PAGE EXCERPT:
-*-

Sheikh Ahmed Mohamed Islaam Madobe () is the President of the Jubaland State of Somalia.

Background

Islamic Courts Union
As a member of Islamic Courts Union (ICU) Madobe was governor of Jubaland, in 2006. When the ICU was overthrown by Ethiopian National Defense Force he fled towards the Kenyan border when he was wounded, and later received medical treatment at an Ethiopian hospital.

He was later arrested by the Ethiopians. When the Somali parliament expanded to 550 MPs he was elected as an MP in January 2009 and released from  the Ethiopian prison. On 4 April 2009 he announced his resignation from the parliament.

Jubaland presidency
On 15 May 2013, Madobe was elected president of Somalia's southern Jubaland region.

Somali Federal Government contention over election

The government of Jubaland, the Independent Election Committee of Jubaland and the Jubaland electorate, the federal constitution and the state constitution recognized Madobe as the legitimate president of Jubaland. The Somali Federal Government, in violation of both federal and state constitutions, recognised Madobe only as interim president.

National Reconciliation Agreement

On 28 August 2013, Madobe signed a national reconciliation agreement in Addis Ababa with the Somali federal government. Endorsed by the federal State Minister for the Presidency Farah Abdulkadir on behalf of President Hassan Sheikh Mohamud, the pact was brokered by the Foreign Ministry of Ethiopia and came after protracted bilateral talks.

-*-

Stored dataset items
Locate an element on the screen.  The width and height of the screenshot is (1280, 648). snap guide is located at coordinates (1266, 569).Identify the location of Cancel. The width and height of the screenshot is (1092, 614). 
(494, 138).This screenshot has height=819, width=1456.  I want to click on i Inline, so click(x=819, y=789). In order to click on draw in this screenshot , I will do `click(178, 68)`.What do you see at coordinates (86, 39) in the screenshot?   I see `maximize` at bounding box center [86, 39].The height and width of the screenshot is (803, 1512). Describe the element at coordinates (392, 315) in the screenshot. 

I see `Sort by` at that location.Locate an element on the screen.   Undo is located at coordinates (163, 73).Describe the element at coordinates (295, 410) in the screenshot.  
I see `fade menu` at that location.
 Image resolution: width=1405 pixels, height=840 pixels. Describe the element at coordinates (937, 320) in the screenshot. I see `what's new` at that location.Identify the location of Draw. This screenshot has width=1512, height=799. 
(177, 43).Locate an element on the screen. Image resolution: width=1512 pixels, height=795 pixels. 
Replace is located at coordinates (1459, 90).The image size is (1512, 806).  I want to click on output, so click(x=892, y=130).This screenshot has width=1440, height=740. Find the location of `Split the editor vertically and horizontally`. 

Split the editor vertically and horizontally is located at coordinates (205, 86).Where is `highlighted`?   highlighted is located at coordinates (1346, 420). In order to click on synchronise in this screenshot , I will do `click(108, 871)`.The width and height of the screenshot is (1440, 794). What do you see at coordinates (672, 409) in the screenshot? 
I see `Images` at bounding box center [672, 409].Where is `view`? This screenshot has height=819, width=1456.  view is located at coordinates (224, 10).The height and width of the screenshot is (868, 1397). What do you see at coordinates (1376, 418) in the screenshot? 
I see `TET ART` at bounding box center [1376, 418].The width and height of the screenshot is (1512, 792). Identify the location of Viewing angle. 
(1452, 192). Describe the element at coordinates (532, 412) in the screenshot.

-*-

ACTIONS TO TAKE:
(1) According to the page about Ahmed Madobe, on what date was he elected president of Jubaland?
(2) Repeat the passage of the page about Ahmed Madobe from "Jubaland presidency" to "protracted bilateral talks.", word for word.

OUTPUTS BY TASK:
(1) On 15 May 2013.

(2)
Jubaland presidency
On 15 May 2013, Madobe was elected president of Somalia's southern Jubaland region.

Somali Federal Government contention over election

The government of Jubaland, the Independent Election Committee of Jubaland and the Jubaland electorate, the federal constitution and the state constitution recognized Madobe as the legitimate president of Jubaland. The Somali Federal Government, in violation of both federal and state constitutions, recognised Madobe only as interim president.

National Reconciliation Agreement

On 28 August 2013, Madobe signed a national reconciliation agreement in Addis Ababa with the Somali federal government. Endorsed by the federal State Minister for the Presidency Farah Abdulkadir on behalf of President Hassan Sheikh Mohamud, the pact was brokered by the Foreign Ministry of Ethiopia and came after protracted bilateral talks.